Extracted text -
Coz I bought cash for this game and will finish in 3 days .
About da building a new Pc im still thinking but I dont have da money yet so isnt serious. Yp i havent lost connection so i think everything is running good thanks to u mate!! well again ill send u soon da screenshot about da heat.

Awesome website and i hope that ppl can be benefit by our case.
Thank U very much and Have a great day.


----------



## tom982 (Jul 17, 2011)

jesbon1992 said:


> hi Tom plz could u wait me 3days to close everything and take all da screenshots plz?
> 
> Coz I bought cash for this game and will finish in 3 days .
> About da building a new Pc im still thinking but I dont have da money yet so isnt serious. Yp i havent lost connection so i think everything is running good thanks to u mate!! well again ill send u soon da screenshot about da heat.
> ...


No worries, that's absolutely fine  Thanks for letting me know.

I just need screenshots of the running processes when MU Online isn't running, we'll leave the heat issue for now.

I'm glad you're enjoying your time at TSF 

You're most welcome, you too!

Tom


----------



## jesbon1992 (Apr 21, 2012)

Data excerpts -
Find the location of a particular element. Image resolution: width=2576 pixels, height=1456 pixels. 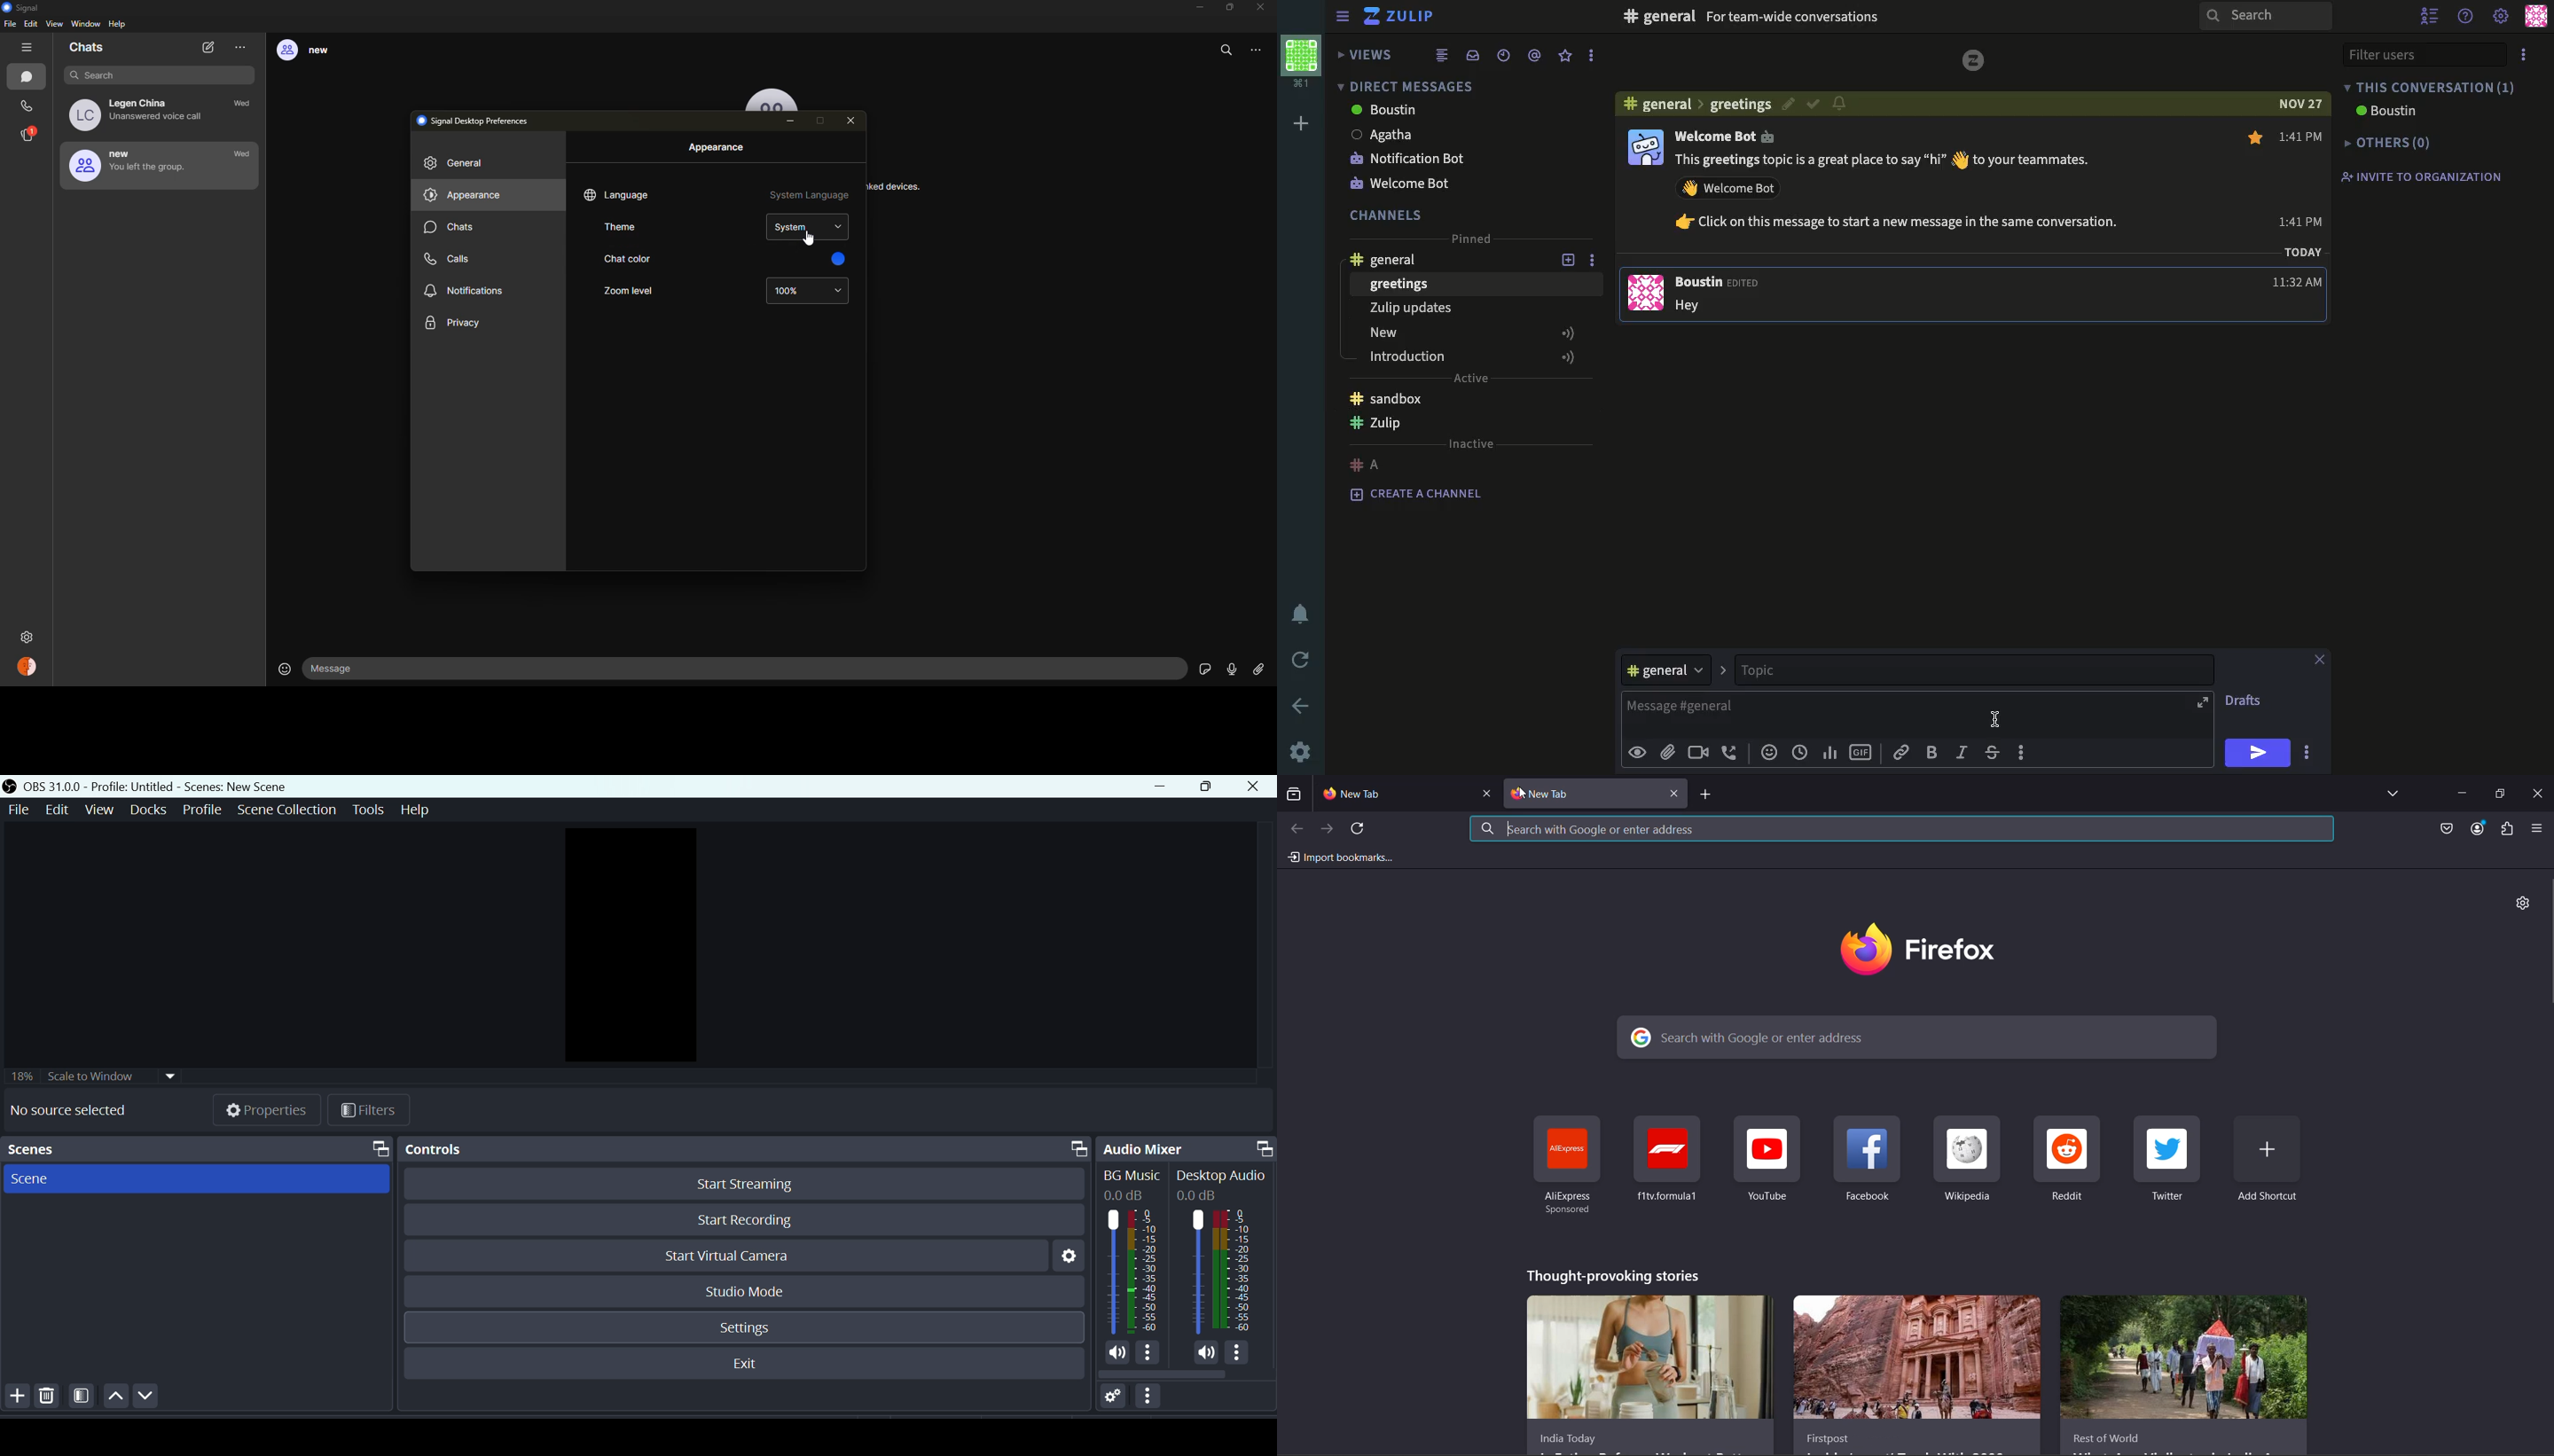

--

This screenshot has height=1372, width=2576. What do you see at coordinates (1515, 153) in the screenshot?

Task instructions -
Copy the forum thread passage starting at "## tom982 (Jul" and ending at "letting me know.", swapping "heat" for "temperature" wherever it occurs.

Exercise solution -
## tom982 (Jul 17, 2011)

jesbon1992 said:


> hi Tom plz could u wait me 3days to close everything and take all da screenshots plz?
> 
> Coz I bought cash for this game and will finish in 3 days .
> About da building a new Pc im still thinking but I dont have da money yet so isnt serious. Yp i havent lost connection so i think everything is running good thanks to u mate!! well again ill send u soon da screenshot about da temperature.
> ...


No worries, that's absolutely fine  Thanks for letting me know.